On The Uses of Compassion

The easy point to miss about the different modern institutions that we live by - markets and democracy - that these take for granted a compassionate society. Take away compassion and democracy looks like a majoritarian oppression, and markets a grinding mill where all human values are destroyed for a self-defeating end. Hannah Arendt may have got Adolf Eichmann wrong and took his defence strategy - that he was a mindless, powerless, small cog in the Holocaust machine - too seriously, but she was accurate in her meta-diagnosis of the Nazi mind, the complete incapability to see anyone else's point of view or to contemplate the consequences of one's own action. The difference between the American Democracy as imagined by the Founders and in the age of trump is the abandonment of compassion, and suddenly that shining example of Republican imagination looks like a belligerent monstrosity intent on tearing itself apart. And, withering of compassion turns Adam Smith's dynamic, liberating and rejuvenating 'invisible hands' into the black and bleak spectre of environmental destruction, uprooting of cultured life and vulgarisation of private and public lives of individuals.

At this point, compassion lives in the form of religion, and those who are religious are perhaps somewhat protected from the meaninglessness that wrought havoc in the secular life. But religious compassion is often conditional - it exists in expectation of a favourable treatment in afterlife - and particular - limited to co-coreligionists and withheld from the others.

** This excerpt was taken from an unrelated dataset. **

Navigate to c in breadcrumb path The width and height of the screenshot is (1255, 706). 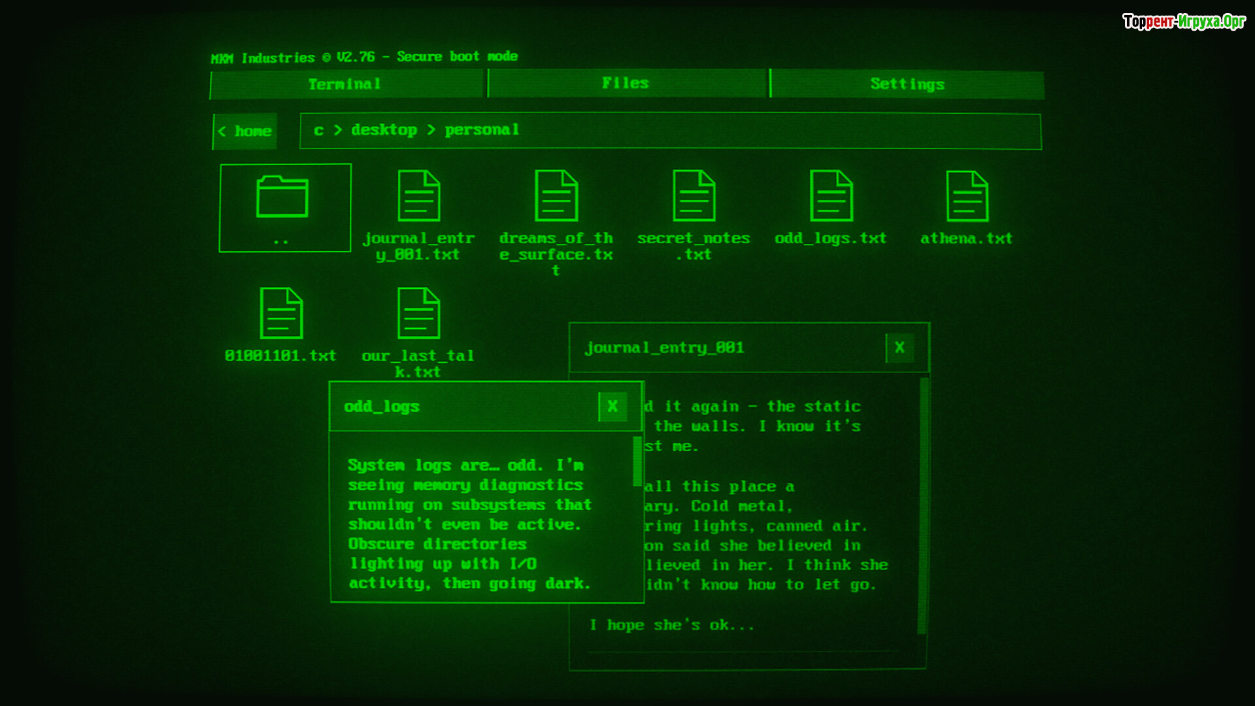(x=318, y=130)
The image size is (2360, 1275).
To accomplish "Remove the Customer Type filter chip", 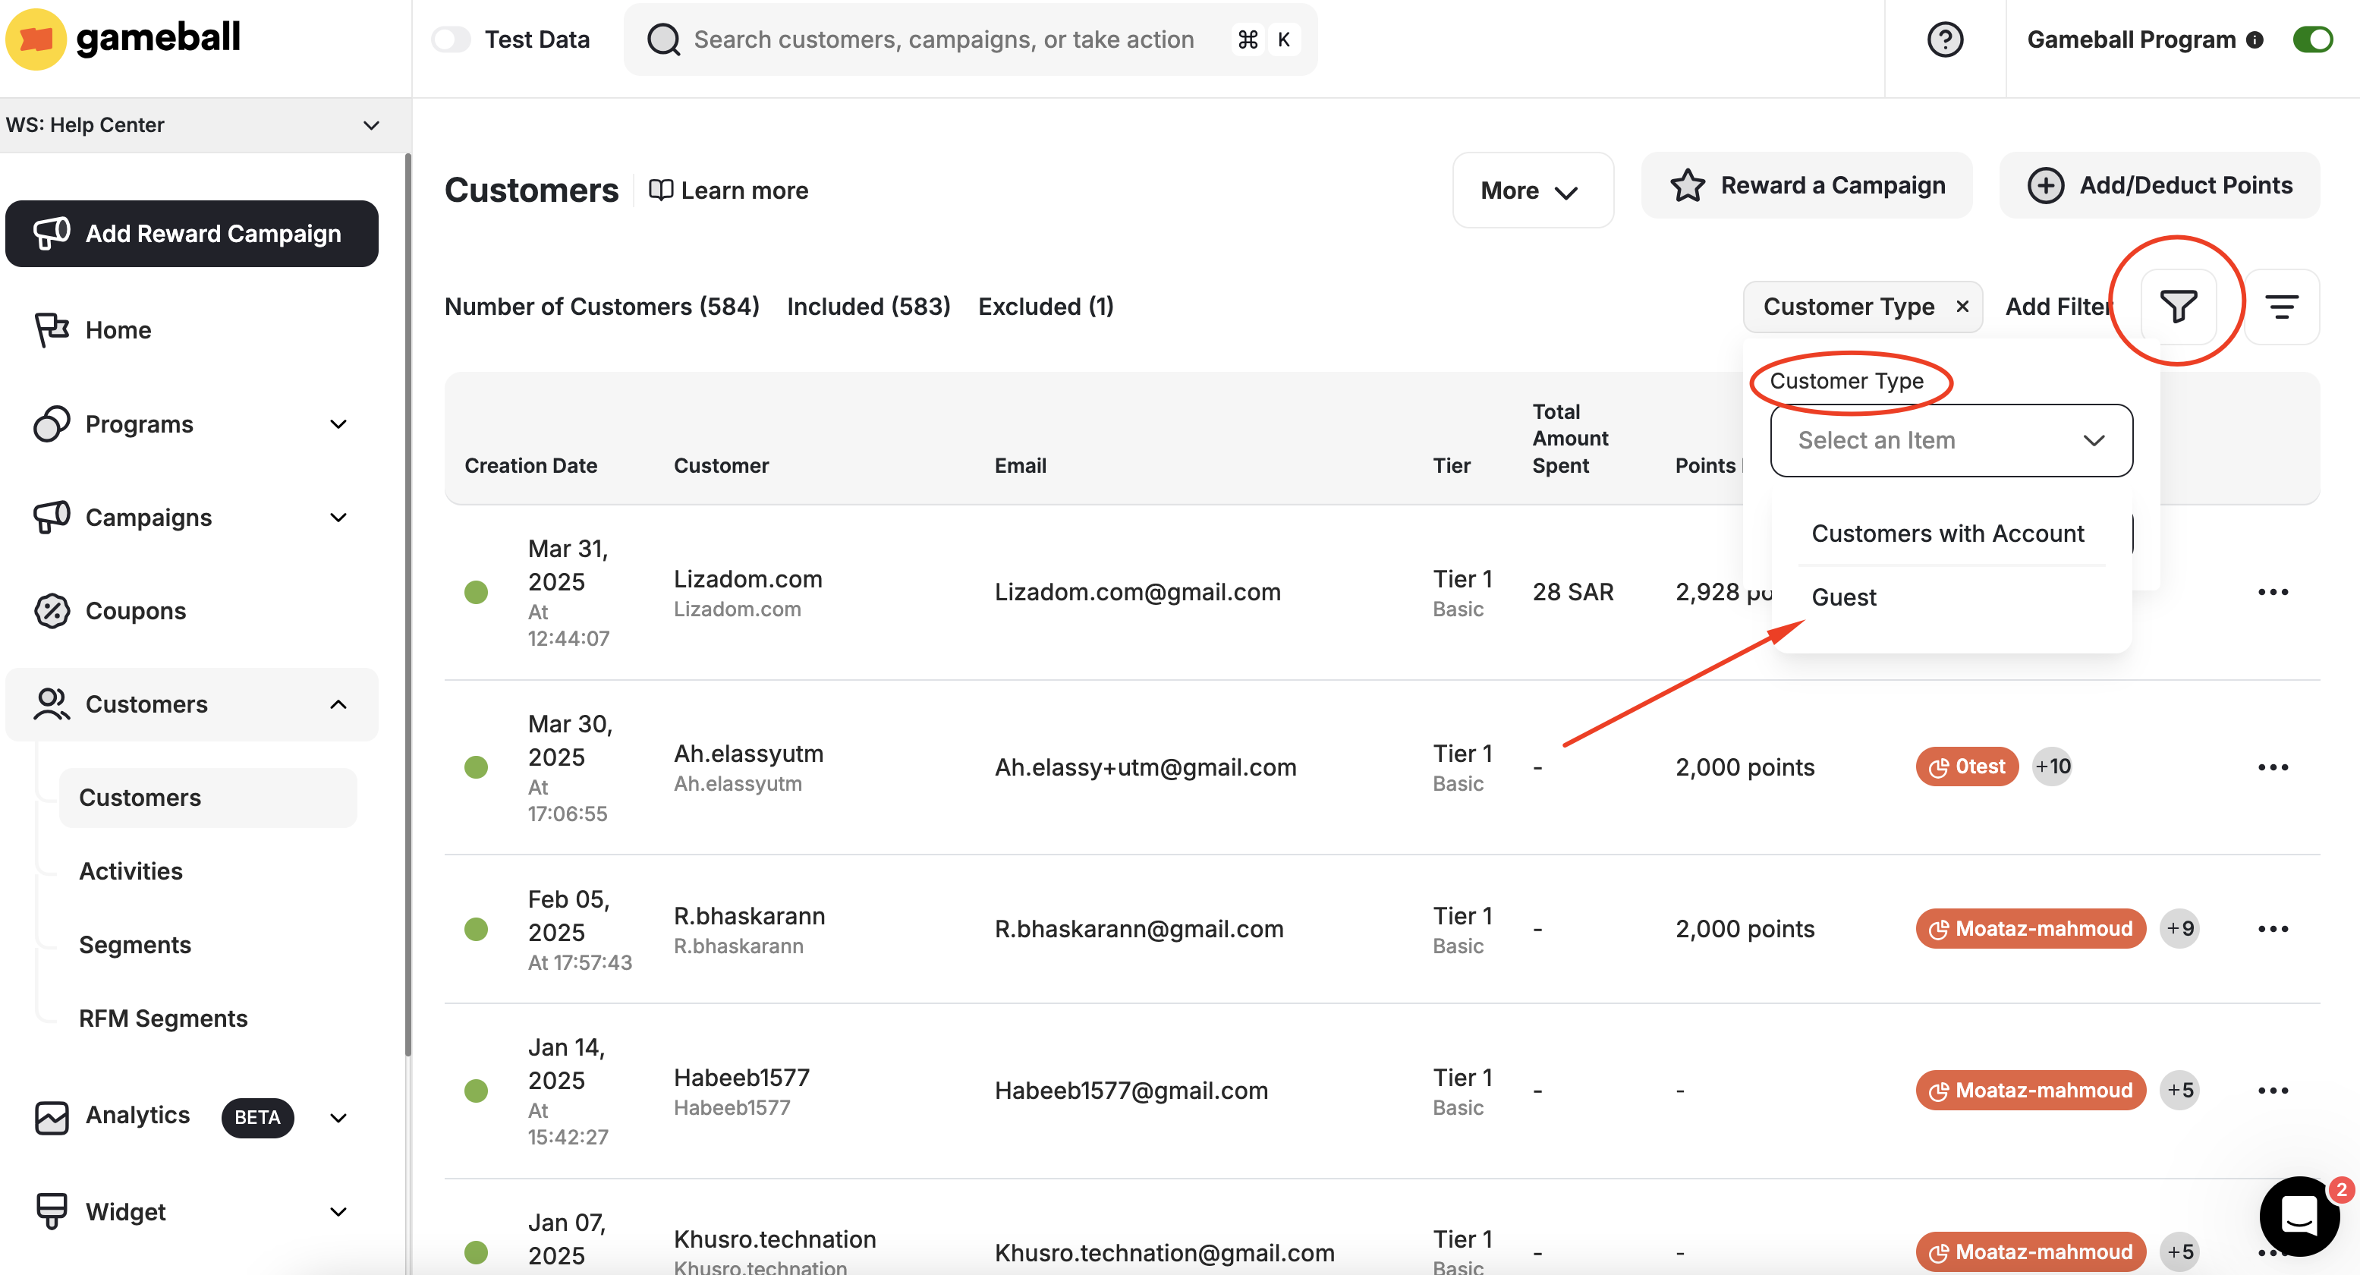I will pyautogui.click(x=1962, y=306).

This may make individual lives meaningful, but fail, because of these limitations, to sustain political, economic and social lives more broadly. In turn, the religious compassion is often a side-show and deliberate decoy rather than core of religion, something so cynically exploited that it is hardly considered real. 

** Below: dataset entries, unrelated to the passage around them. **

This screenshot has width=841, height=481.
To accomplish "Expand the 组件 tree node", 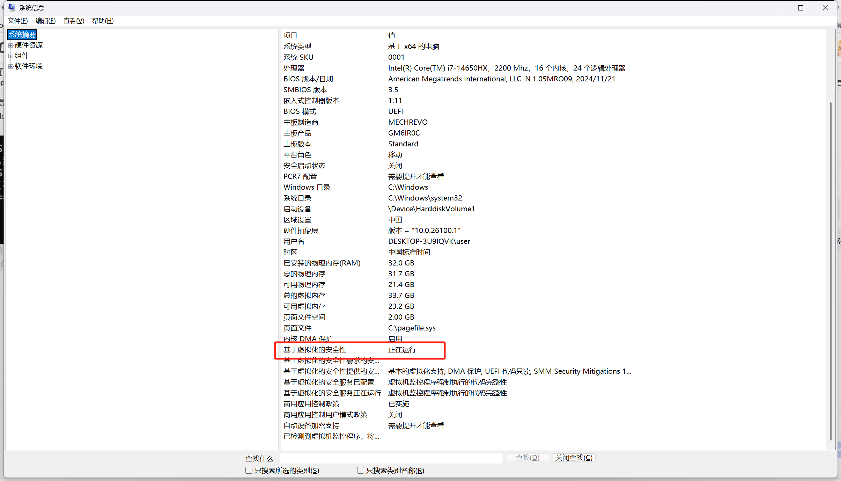I will [10, 56].
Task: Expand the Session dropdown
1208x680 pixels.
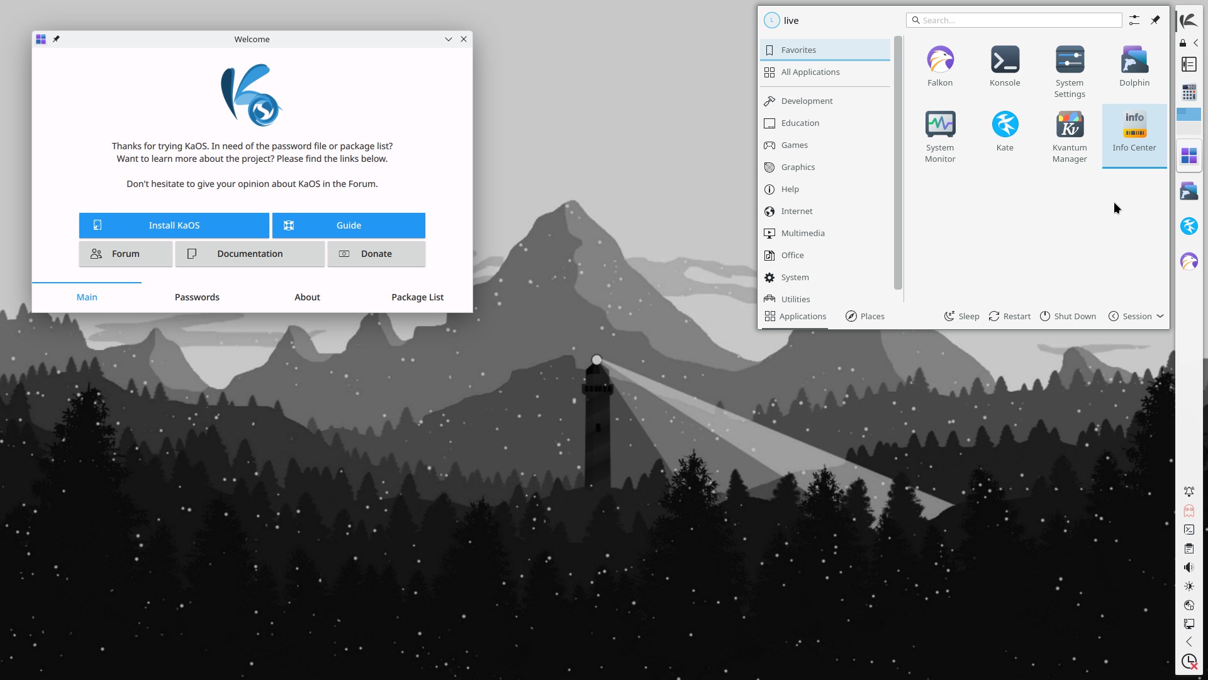Action: tap(1136, 316)
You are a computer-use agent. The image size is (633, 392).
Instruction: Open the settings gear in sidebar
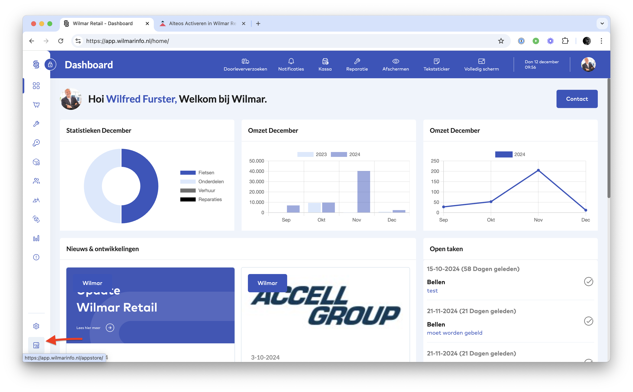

And, it is not just that we lack compassion, but we desire even less of it. We foster competition among individuals, on the false belief that competition among individuals is the force that sustains progress and improvement, despite the scientific theories that tell us that natural selection operates only over many generations and happens on the basis of attributes randomly determined by nature, rather than a given society designing them. This mantra of competition is promoted as it retrospectively justifies the unequal distribution of power and privilege in our societies, though any empirical examination of such privilege usually tells stories of chance, deceit, corruption and repression, not competitive excellence of the sort we wish to talk about. The narrative of human civilisation, one of compassion, the attribute that differentiated us from the animals and that sustained us through ups and downs, is hardly told: It is so discounted that common decency appears like foolishness and compassion is taken for softness, until the brash aggression falters and we hit ground zero again and again, at a great cost.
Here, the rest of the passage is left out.